# The exercise:
Continue the review of the film Unbroken below, starting right after its final sentence.

# Document segment:

:::::

Unbroken – Movie Review by Frank L.
Directed by Angelina Jolie
Writers: Joel Coen (screenplay), Ethan Coen (screenplay), Richard LaGravenese (screenplay), William Nicholson (screenplay), Laura Hillenbrand (book)
Stars: Jack O’Connell, Takamasa Ishihara, Domhnall Gleeson
This film is based on the book by Laura Hillenbrand which recounts the story of Olympic athlete Louie Semperini. It has four script writers including the Coen Brothers. Louie was the child of Italian immigrants in Torrance, California and was as a kid bullied for being a wop. He fought back which meant he was often in trouble. However his rebelliousness is overcome by the guiding discipline of his elder brother who forces Louie to train and develop into a first rate athlete. With the outbreak of war he becomes a fighter pilot, he is shot down over the Pacific with two of his comrades, they survive in an inflatable raft for many days until eventually they are picked up by a Japanese warship… the enemy. He is then incarcerated in two Japanese prisoner of war camps where he and the Japanese guard in charge have an intense dislike of each other. It is a story of endurance, courage and survival. It is a classic war story which like many of the genre comes to be written by the victors.

:::::

# Data block:
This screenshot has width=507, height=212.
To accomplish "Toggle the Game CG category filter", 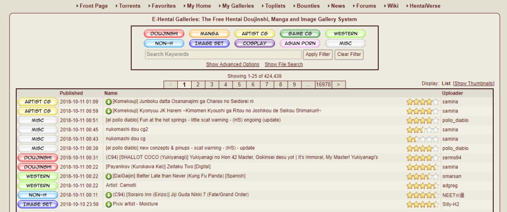I will (x=300, y=34).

:::::

# Answer to this problem:
Jolie lifts the story initially by a series of fine shots of fighter aircraft flying in formation being attacked by enemy aircraft. She creates a sense of disorientation within Semperini’s plane as the attacks come in from what seems all directions. There are also some impressive scenes of Semperini’s childhood in Torrance, California where his bullying, as an Italian immigrant, he gradually turns to his advantage through his own innate grittiness. However once the movie hits the raft and the struggle to survive the Pacific and then the prisoner of war camps there is little that distinguishes Unbroken from other movies that describe feats of survival against what appears insuperable odds. Jack O’Connell as Louie manages to live up to the superhuman status which the part requires. Somewhat less heroic “Phil” his fellow survivor from the raft, is played by Domhnall Gleeson on a more understandable level. He appears as a human.
As a war movie, “Unbroken” is very much within the sentiments expressed by Macauley “And how can man die better, than facing fearful odds, for the ashes of his fathers and the temples of his Gods”. For those in tune with those aspirations “Unbroken” will thoroughly engage, for those not so in tune “Unbroken” will be just another war movie of the heroic genre.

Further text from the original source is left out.